(Recorded data)
****************************************

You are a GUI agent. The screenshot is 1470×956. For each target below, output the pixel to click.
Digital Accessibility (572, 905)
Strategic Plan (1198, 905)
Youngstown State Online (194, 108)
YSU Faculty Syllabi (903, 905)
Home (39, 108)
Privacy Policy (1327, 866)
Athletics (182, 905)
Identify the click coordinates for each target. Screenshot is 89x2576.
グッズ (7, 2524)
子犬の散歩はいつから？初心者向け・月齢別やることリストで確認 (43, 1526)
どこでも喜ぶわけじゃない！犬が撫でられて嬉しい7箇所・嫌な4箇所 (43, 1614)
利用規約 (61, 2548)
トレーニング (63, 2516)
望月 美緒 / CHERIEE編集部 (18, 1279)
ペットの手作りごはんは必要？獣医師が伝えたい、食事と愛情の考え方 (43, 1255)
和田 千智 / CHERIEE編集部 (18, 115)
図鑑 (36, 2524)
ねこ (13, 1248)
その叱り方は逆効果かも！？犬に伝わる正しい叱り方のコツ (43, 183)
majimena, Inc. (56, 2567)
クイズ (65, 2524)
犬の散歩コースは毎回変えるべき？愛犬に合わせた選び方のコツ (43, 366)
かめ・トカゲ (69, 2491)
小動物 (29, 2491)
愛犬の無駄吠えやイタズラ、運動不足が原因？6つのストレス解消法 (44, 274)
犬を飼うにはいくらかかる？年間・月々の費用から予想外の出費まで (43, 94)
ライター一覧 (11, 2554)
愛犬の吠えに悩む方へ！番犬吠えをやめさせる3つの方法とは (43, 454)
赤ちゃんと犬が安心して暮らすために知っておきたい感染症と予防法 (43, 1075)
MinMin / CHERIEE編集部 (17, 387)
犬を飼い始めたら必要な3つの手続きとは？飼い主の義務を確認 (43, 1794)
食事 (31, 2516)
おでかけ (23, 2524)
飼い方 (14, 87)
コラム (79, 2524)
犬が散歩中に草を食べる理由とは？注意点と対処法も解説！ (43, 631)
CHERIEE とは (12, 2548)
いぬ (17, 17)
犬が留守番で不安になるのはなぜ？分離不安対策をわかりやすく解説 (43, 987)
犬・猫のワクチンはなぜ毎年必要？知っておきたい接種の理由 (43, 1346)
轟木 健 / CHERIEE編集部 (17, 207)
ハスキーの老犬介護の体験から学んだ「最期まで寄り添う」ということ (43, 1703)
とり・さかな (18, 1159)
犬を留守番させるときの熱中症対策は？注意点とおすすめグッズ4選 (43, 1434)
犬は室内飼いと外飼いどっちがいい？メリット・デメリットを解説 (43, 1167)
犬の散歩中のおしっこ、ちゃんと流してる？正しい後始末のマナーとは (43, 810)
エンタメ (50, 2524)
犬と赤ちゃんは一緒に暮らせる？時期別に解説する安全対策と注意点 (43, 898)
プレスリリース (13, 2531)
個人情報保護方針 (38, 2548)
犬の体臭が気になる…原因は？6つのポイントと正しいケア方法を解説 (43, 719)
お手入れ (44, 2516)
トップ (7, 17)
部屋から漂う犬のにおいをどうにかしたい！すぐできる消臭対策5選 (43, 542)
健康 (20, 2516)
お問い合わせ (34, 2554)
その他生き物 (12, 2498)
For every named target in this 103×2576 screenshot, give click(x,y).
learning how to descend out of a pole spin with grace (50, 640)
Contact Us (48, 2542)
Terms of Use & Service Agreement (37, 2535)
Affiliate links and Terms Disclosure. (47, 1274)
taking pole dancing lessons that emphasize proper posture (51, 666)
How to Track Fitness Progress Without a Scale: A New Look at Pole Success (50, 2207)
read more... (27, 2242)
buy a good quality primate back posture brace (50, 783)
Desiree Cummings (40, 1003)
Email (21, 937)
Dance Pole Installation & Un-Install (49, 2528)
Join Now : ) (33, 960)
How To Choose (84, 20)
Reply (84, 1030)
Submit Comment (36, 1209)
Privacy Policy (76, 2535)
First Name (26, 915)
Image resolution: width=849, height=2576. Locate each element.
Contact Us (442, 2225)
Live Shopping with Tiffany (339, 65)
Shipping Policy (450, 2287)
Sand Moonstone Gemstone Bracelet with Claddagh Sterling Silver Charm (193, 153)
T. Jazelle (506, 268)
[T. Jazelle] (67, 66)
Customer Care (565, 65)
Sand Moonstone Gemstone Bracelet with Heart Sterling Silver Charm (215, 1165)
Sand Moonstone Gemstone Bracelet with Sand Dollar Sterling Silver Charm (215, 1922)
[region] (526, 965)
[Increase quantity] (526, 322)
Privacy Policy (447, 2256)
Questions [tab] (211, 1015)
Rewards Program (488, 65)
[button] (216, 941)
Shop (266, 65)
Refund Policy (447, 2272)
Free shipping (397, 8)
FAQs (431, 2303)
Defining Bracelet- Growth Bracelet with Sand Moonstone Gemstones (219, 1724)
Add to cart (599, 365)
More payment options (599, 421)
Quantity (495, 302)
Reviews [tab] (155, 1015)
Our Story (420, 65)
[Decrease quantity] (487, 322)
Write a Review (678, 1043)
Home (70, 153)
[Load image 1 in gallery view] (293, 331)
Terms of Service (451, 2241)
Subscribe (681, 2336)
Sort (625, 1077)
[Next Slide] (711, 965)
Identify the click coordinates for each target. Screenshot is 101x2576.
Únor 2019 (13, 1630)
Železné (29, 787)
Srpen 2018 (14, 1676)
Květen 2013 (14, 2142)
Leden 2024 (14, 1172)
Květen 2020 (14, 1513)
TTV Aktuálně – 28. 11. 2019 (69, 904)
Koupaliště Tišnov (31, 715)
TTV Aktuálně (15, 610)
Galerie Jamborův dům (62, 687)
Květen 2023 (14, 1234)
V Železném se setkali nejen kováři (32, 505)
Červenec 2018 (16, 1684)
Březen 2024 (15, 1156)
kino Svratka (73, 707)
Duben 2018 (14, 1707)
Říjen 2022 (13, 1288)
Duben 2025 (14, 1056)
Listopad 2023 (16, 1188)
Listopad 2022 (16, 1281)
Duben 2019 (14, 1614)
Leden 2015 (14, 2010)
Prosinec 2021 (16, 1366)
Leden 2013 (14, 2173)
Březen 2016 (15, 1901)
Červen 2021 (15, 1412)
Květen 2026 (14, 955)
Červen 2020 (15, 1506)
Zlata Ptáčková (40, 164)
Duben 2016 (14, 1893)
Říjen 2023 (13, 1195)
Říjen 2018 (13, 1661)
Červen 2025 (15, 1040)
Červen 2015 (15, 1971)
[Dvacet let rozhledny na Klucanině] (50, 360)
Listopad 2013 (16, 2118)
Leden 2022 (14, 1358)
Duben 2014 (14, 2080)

****************************************

## Assignment
Reproduce the data above in full. Leave nothing out.

## Task response
You are a GUI agent. The screenshot is 1470×956. For each target below, output the pixel to click.
Digital Accessibility (572, 905)
Strategic Plan (1198, 905)
Youngstown State Online (194, 108)
YSU Faculty Syllabi (903, 905)
Home (39, 108)
Privacy Policy (1327, 866)
Athletics (182, 905)
Identify the click coordinates for each target. Screenshot is 89x2576.
グッズ (7, 2524)
子犬の散歩はいつから？初心者向け・月齢別やることリストで確認 (43, 1526)
どこでも喜ぶわけじゃない！犬が撫でられて嬉しい7箇所・嫌な4箇所 (43, 1614)
利用規約 (61, 2548)
トレーニング (63, 2516)
望月 美緒 / CHERIEE編集部 (18, 1279)
ペットの手作りごはんは必要？獣医師が伝えたい、食事と愛情の考え方 (43, 1255)
和田 千智 / CHERIEE編集部 (18, 115)
図鑑 (36, 2524)
ねこ (13, 1248)
その叱り方は逆効果かも！？犬に伝わる正しい叱り方のコツ (43, 183)
majimena, Inc. (56, 2567)
クイズ (65, 2524)
犬の散歩コースは毎回変えるべき？愛犬に合わせた選び方のコツ (43, 366)
かめ・トカゲ (69, 2491)
小動物 (29, 2491)
愛犬の無駄吠えやイタズラ、運動不足が原因？6つのストレス解消法 (44, 274)
犬を飼うにはいくらかかる？年間・月々の費用から予想外の出費まで (43, 94)
ライター一覧 (11, 2554)
愛犬の吠えに悩む方へ！番犬吠えをやめさせる3つの方法とは (43, 454)
赤ちゃんと犬が安心して暮らすために知っておきたい感染症と予防法 (43, 1075)
MinMin / CHERIEE編集部 (17, 387)
犬を飼い始めたら必要な3つの手続きとは？飼い主の義務を確認 (43, 1794)
食事 (31, 2516)
おでかけ (23, 2524)
飼い方 (14, 87)
コラム (79, 2524)
犬が散歩中に草を食べる理由とは？注意点と対処法も解説！ (43, 631)
CHERIEE とは (12, 2548)
いぬ (17, 17)
犬が留守番で不安になるのはなぜ？分離不安対策をわかりやすく解説 (43, 987)
犬・猫のワクチンはなぜ毎年必要？知っておきたい接種の理由 (43, 1346)
轟木 健 / CHERIEE編集部 (17, 207)
ハスキーの老犬介護の体験から学んだ「最期まで寄り添う」ということ (43, 1703)
とり・さかな (18, 1159)
犬を留守番させるときの熱中症対策は？注意点とおすすめグッズ4選 (43, 1434)
犬は室内飼いと外飼いどっちがいい？メリット・デメリットを解説 (43, 1167)
犬の散歩中のおしっこ、ちゃんと流してる？正しい後始末のマナーとは (43, 810)
エンタメ (50, 2524)
犬と赤ちゃんは一緒に暮らせる？時期別に解説する安全対策と注意点 (43, 898)
プレスリリース (13, 2531)
個人情報保護方針 (38, 2548)
犬の体臭が気になる…原因は？6つのポイントと正しいケア方法を解説 (43, 719)
お手入れ (44, 2516)
トップ (7, 17)
部屋から漂う犬のにおいをどうにかしたい！すぐできる消臭対策5選 (43, 542)
健康 (20, 2516)
お問い合わせ (34, 2554)
その他生き物 (12, 2498)
For every named target in this 103×2576 screenshot, give click(x,y).
learning how to descend out of a pole spin with grace (50, 640)
Contact Us (48, 2542)
Terms of Use & Service Agreement (37, 2535)
Affiliate links and Terms Disclosure. (47, 1274)
taking pole dancing lessons that emphasize proper posture (51, 666)
How to Track Fitness Progress Without a Scale: A New Look at Pole Success (50, 2207)
read more... (27, 2242)
buy a good quality primate back posture brace (50, 783)
Desiree Cummings (40, 1003)
Email (21, 937)
Dance Pole Installation & Un-Install (49, 2528)
Join Now : ) (33, 960)
How To Choose (84, 20)
Reply (84, 1030)
Submit Comment (36, 1209)
Privacy Policy (76, 2535)
First Name (26, 915)
Image resolution: width=849, height=2576. Locate each element.
Contact Us (442, 2225)
Live Shopping with Tiffany (339, 65)
Shipping Policy (450, 2287)
Sand Moonstone Gemstone Bracelet with Claddagh Sterling Silver Charm (193, 153)
T. Jazelle (506, 268)
[T. Jazelle] (67, 66)
Customer Care (565, 65)
Sand Moonstone Gemstone Bracelet with Heart Sterling Silver Charm (215, 1165)
Sand Moonstone Gemstone Bracelet with Sand Dollar Sterling Silver Charm (215, 1922)
[region] (526, 965)
[Increase quantity] (526, 322)
Privacy Policy (447, 2256)
Questions [tab] (211, 1015)
Rewards Program (488, 65)
[button] (216, 941)
Shop (266, 65)
Refund Policy (447, 2272)
Free shipping (397, 8)
FAQs (431, 2303)
Defining Bracelet- Growth Bracelet with Sand Moonstone Gemstones (219, 1724)
Add to cart (599, 365)
More payment options (599, 421)
Quantity (495, 302)
Reviews [tab] (155, 1015)
Our Story (420, 65)
[Decrease quantity] (487, 322)
Write a Review (678, 1043)
Home (70, 153)
[Load image 1 in gallery view] (293, 331)
Terms of Service (451, 2241)
Subscribe (681, 2336)
Sort (625, 1077)
[Next Slide] (711, 965)
Identify the click coordinates for each target. Screenshot is 101x2576.
Únor 2019 (13, 1630)
Železné (29, 787)
Srpen 2018 (14, 1676)
Květen 2013 (14, 2142)
Leden 2024 (14, 1172)
Květen 2020 (14, 1513)
TTV Aktuálně – 28. 11. 2019 (69, 904)
Koupaliště Tišnov (31, 715)
TTV Aktuálně (15, 610)
Galerie Jamborův dům (62, 687)
Květen 2023 (14, 1234)
V Železném se setkali nejen kováři (32, 505)
Červenec 2018 (16, 1684)
Březen 2024 (15, 1156)
kino Svratka (73, 707)
Duben 2018 (14, 1707)
Říjen 2022 (13, 1288)
Duben 2025 (14, 1056)
Listopad 2023 (16, 1188)
Listopad 2022 (16, 1281)
Duben 2019 (14, 1614)
Leden 2015 (14, 2010)
Prosinec 2021 (16, 1366)
Leden 2013 (14, 2173)
Březen 2016 (15, 1901)
Červen 2021 (15, 1412)
Květen 2026 (14, 955)
Červen 2020 (15, 1506)
Zlata Ptáčková (40, 164)
Duben 2016 (14, 1893)
Říjen 2023 (13, 1195)
Říjen 2018 (13, 1661)
Červen 2025 (15, 1040)
Červen 2015 (15, 1971)
[Dvacet let rozhledny na Klucanině] (50, 360)
Listopad 2013 (16, 2118)
Leden 2022 (14, 1358)
Duben 2014 (14, 2080)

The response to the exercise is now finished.